*** Block opens ***

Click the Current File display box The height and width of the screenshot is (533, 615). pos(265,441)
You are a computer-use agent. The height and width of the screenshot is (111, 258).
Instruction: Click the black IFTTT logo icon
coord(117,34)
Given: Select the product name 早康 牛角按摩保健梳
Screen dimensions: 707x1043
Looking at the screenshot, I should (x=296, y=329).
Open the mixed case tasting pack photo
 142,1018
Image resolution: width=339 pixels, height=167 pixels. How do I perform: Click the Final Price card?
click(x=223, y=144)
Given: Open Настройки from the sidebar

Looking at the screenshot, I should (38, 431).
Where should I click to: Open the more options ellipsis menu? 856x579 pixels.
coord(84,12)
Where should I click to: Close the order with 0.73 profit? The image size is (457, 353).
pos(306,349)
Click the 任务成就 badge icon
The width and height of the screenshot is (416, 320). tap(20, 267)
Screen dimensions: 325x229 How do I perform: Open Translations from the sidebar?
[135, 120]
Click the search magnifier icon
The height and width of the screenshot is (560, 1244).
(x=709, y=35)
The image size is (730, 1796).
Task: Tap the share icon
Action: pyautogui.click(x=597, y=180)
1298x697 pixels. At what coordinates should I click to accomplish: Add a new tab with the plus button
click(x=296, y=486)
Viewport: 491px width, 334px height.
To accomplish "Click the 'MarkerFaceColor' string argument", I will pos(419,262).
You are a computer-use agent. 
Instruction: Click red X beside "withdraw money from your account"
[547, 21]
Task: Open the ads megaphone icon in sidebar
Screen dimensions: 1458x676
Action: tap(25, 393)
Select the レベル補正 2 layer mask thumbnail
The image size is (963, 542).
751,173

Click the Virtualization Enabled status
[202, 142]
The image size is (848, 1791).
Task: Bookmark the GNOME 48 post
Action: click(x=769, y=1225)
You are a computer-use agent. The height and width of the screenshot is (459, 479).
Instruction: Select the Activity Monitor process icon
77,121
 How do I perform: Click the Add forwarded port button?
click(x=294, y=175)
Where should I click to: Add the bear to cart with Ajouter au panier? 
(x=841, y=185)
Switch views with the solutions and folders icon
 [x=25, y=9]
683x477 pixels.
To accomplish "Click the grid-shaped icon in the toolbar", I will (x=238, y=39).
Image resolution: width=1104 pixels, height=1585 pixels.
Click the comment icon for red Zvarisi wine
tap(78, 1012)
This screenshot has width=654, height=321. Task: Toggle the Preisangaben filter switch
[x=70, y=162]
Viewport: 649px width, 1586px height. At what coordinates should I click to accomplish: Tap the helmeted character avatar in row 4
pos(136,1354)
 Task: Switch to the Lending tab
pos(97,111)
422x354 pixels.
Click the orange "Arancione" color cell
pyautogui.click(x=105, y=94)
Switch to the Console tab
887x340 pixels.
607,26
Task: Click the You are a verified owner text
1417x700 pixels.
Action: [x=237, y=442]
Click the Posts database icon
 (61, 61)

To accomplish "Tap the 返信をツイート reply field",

*** Block closes ***

TASK INSTRUCTIONS:
Go through the listing and transcribe all of it exactly.

RESPONSE BELOW:
Click the Current File display box The height and width of the screenshot is (533, 615). pos(265,441)
You are a computer-use agent. The height and width of the screenshot is (111, 258).
Instruction: Click the black IFTTT logo icon
coord(117,34)
Given: Select the product name 早康 牛角按摩保健梳
Screen dimensions: 707x1043
Looking at the screenshot, I should (x=296, y=329).
Open the mixed case tasting pack photo
 142,1018
Image resolution: width=339 pixels, height=167 pixels. How do I perform: Click the Final Price card?
click(x=223, y=144)
Given: Open Настройки from the sidebar

Looking at the screenshot, I should (38, 431).
Where should I click to: Open the more options ellipsis menu? 856x579 pixels.
coord(84,12)
Where should I click to: Close the order with 0.73 profit? The image size is (457, 353).
pos(306,349)
Click the 任务成就 badge icon
The width and height of the screenshot is (416, 320). tap(20, 267)
Screen dimensions: 325x229 How do I perform: Open Translations from the sidebar?
[135, 120]
Click the search magnifier icon
The height and width of the screenshot is (560, 1244).
(x=709, y=35)
The image size is (730, 1796).
Task: Tap the share icon
Action: pyautogui.click(x=597, y=180)
1298x697 pixels. At what coordinates should I click to accomplish: Add a new tab with the plus button
click(x=296, y=486)
Viewport: 491px width, 334px height.
To accomplish "Click the 'MarkerFaceColor' string argument", I will pos(419,262).
You are a computer-use agent. 
Instruction: Click red X beside "withdraw money from your account"
[547, 21]
Task: Open the ads megaphone icon in sidebar
Screen dimensions: 1458x676
Action: tap(25, 393)
Select the レベル補正 2 layer mask thumbnail
The image size is (963, 542).
751,173

Click the Virtualization Enabled status
[202, 142]
The image size is (848, 1791).
Task: Bookmark the GNOME 48 post
Action: click(x=769, y=1225)
You are a computer-use agent. The height and width of the screenshot is (459, 479).
Instruction: Select the Activity Monitor process icon
77,121
 How do I perform: Click the Add forwarded port button?
click(x=294, y=175)
Where should I click to: Add the bear to cart with Ajouter au panier? 
(x=841, y=185)
Switch views with the solutions and folders icon
 [x=25, y=9]
683x477 pixels.
To accomplish "Click the grid-shaped icon in the toolbar", I will (x=238, y=39).
Image resolution: width=1104 pixels, height=1585 pixels.
Click the comment icon for red Zvarisi wine
tap(78, 1012)
This screenshot has width=654, height=321. Task: Toggle the Preisangaben filter switch
[x=70, y=162]
Viewport: 649px width, 1586px height. At what coordinates should I click to accomplish: Tap the helmeted character avatar in row 4
pos(136,1354)
 Task: Switch to the Lending tab
pos(97,111)
422x354 pixels.
Click the orange "Arancione" color cell
pyautogui.click(x=105, y=94)
Switch to the Console tab
887x340 pixels.
607,26
Task: Click the You are a verified owner text
1417x700 pixels.
Action: [x=237, y=442]
Click the Posts database icon
 (61, 61)

To accomplish "Tap the 返信をツイート reply field",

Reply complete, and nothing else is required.